### PROBLEM TO WORK ON
Take the entries below and print only the lines from the one with "Séries (397, 153)" through the one with "Fonctionnement (482, 153)", exactly as they stand, both ends included.

### RECORD EXCERPTS
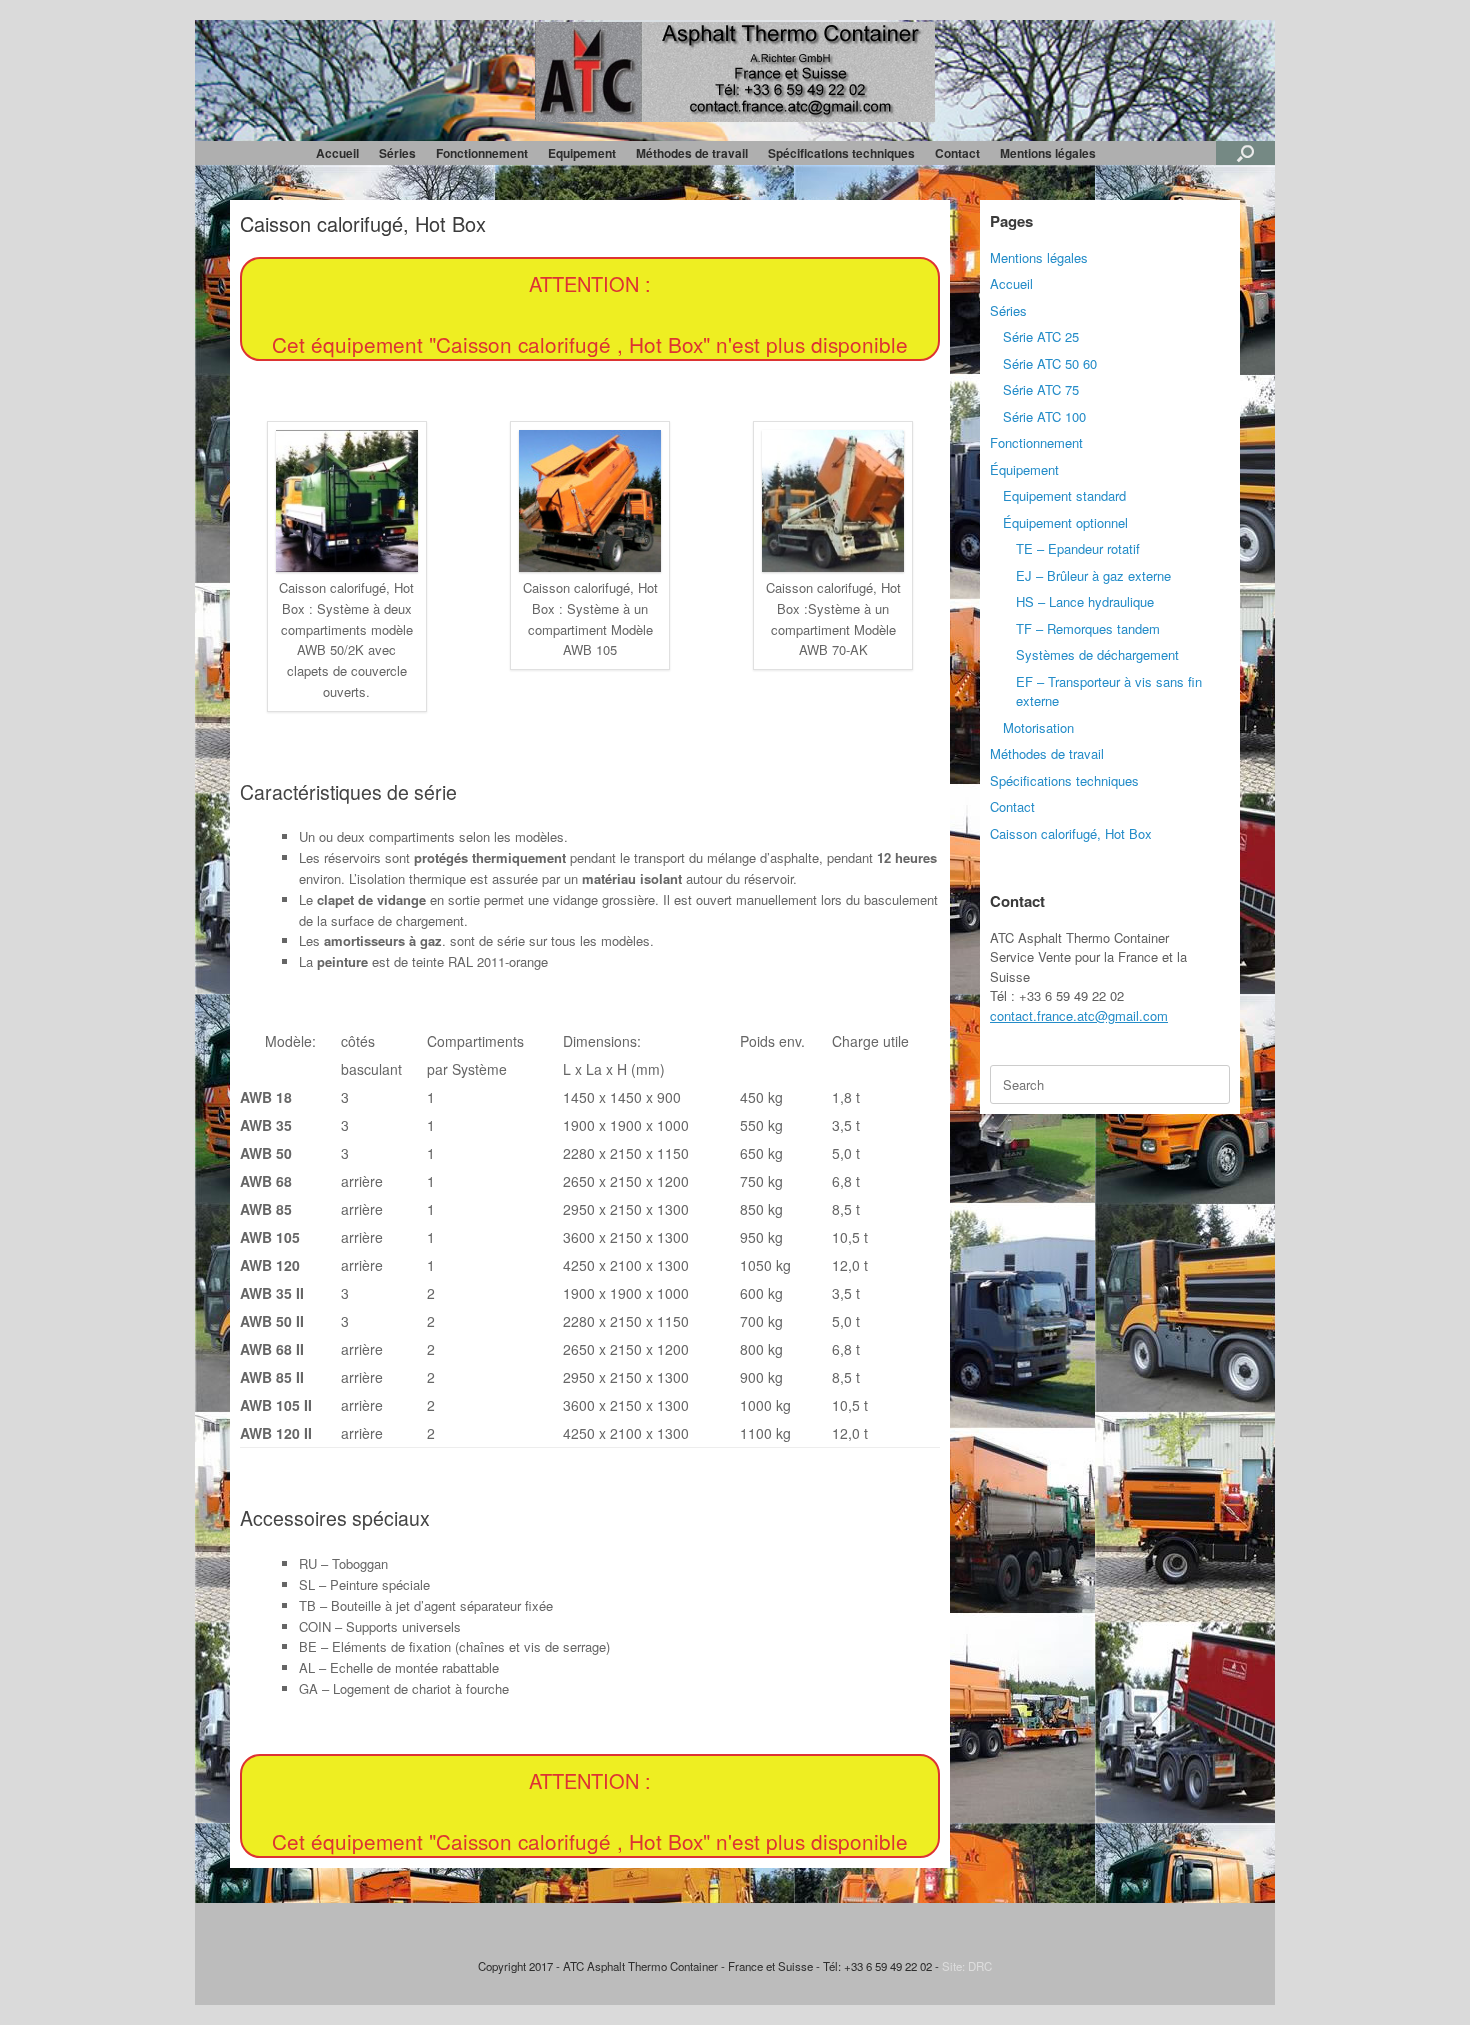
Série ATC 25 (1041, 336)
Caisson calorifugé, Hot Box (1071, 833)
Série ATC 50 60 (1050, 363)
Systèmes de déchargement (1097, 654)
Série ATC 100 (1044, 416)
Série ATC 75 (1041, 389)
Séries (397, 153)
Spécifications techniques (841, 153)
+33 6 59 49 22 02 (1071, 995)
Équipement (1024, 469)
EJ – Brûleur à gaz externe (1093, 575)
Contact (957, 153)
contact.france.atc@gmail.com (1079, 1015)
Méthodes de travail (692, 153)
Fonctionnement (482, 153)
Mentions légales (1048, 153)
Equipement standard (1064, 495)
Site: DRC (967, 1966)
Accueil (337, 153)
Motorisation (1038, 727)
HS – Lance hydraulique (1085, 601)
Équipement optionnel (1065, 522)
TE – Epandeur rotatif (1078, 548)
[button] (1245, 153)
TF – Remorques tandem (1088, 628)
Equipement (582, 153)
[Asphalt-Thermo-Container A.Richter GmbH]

### RESPONSE TO THE EXERCISE
Séries (397, 153)
Spécifications techniques (841, 153)
+33 6 59 49 22 02 (1071, 995)
Équipement (1024, 469)
EJ – Brûleur à gaz externe (1093, 575)
Contact (957, 153)
contact.france.atc@gmail.com (1079, 1015)
Méthodes de travail (692, 153)
Fonctionnement (482, 153)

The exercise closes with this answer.